» WHAT TO WORK ON:
Taking the line containing "La Liga F española" as the first and the last line of the entries as the end, reproduce every line between them exactly, including both.

* * *

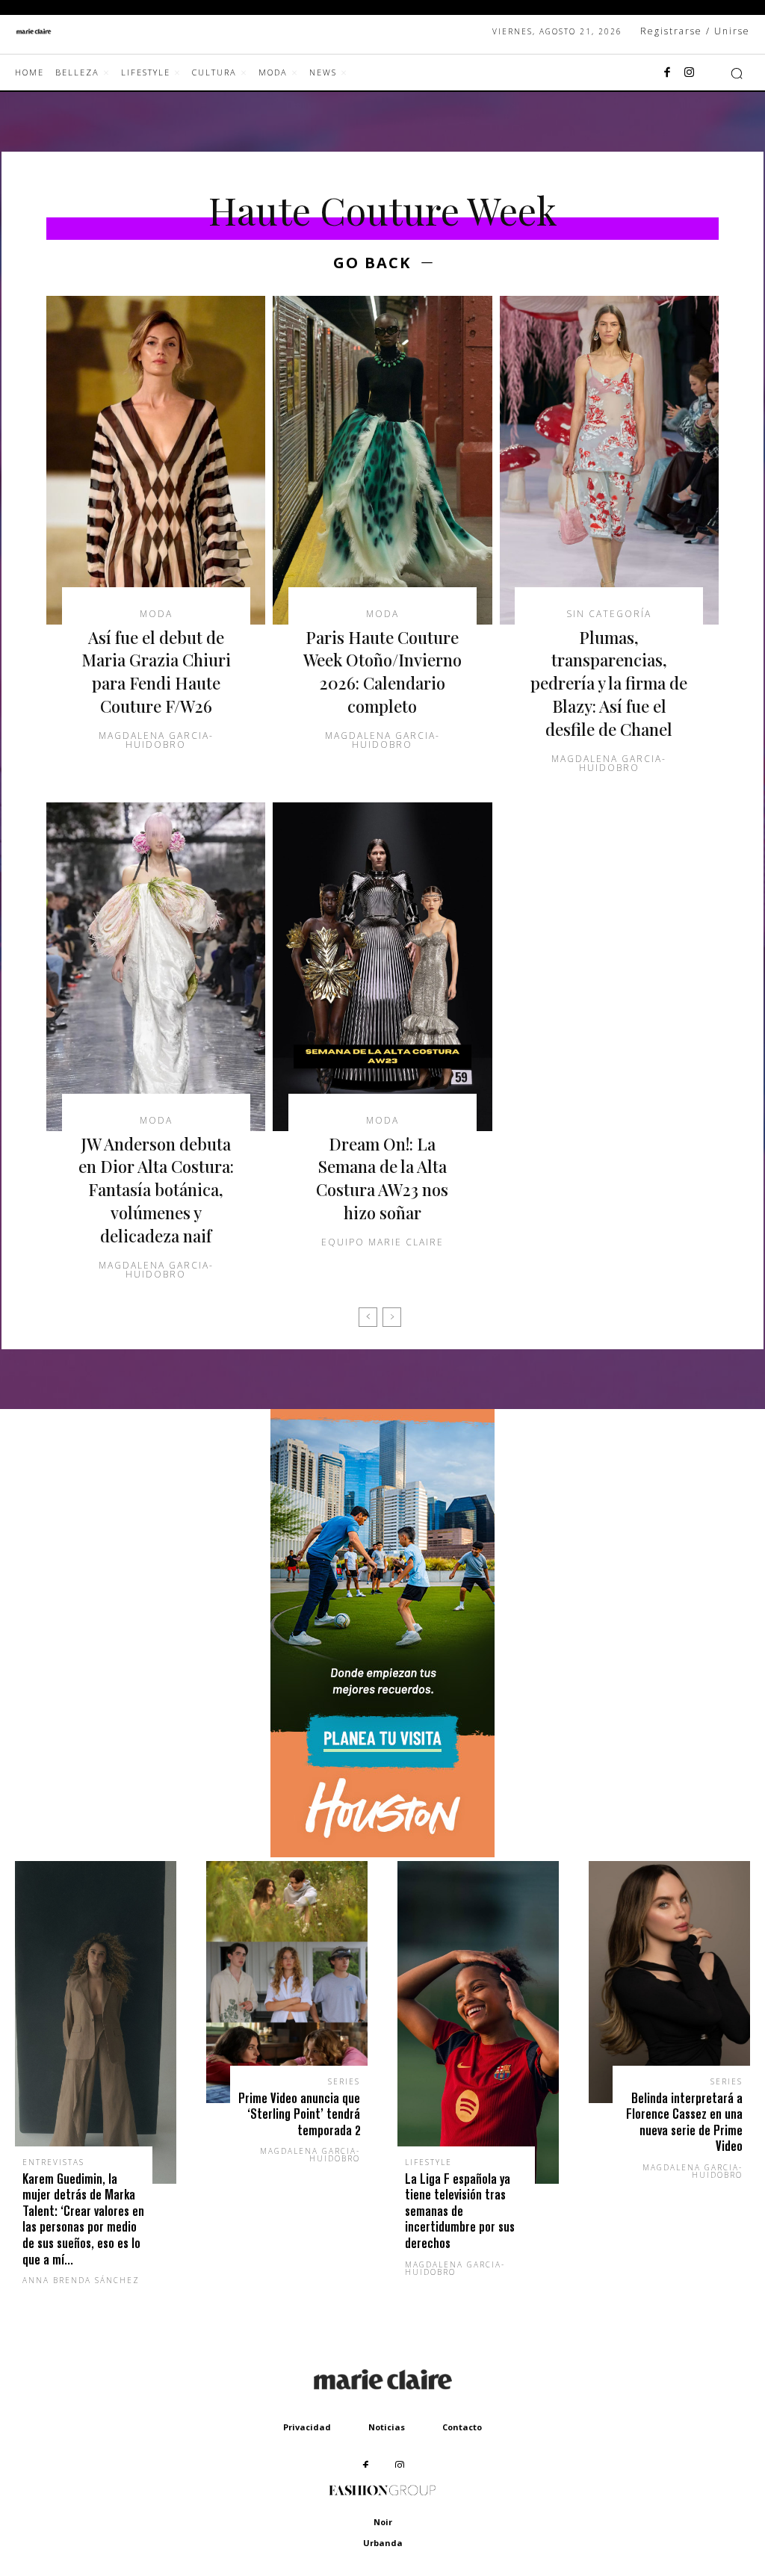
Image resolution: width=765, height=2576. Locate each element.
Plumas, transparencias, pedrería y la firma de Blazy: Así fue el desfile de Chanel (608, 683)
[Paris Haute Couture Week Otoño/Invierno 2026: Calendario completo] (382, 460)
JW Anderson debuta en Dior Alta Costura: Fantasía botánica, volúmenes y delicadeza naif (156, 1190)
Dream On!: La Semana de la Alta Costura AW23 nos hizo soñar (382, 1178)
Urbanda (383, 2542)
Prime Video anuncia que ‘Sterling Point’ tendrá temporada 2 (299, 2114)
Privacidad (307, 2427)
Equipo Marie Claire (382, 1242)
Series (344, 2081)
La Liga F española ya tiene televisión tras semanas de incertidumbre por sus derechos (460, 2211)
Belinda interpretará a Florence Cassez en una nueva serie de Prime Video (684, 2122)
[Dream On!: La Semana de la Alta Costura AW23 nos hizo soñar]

* * *

» ANSWER:
La Liga F española ya tiene televisión tras semanas de incertidumbre por sus derechos (460, 2211)
Belinda interpretará a Florence Cassez en una nueva serie de Prime Video (684, 2122)
[Dream On!: La Semana de la Alta Costura AW23 nos hizo soñar]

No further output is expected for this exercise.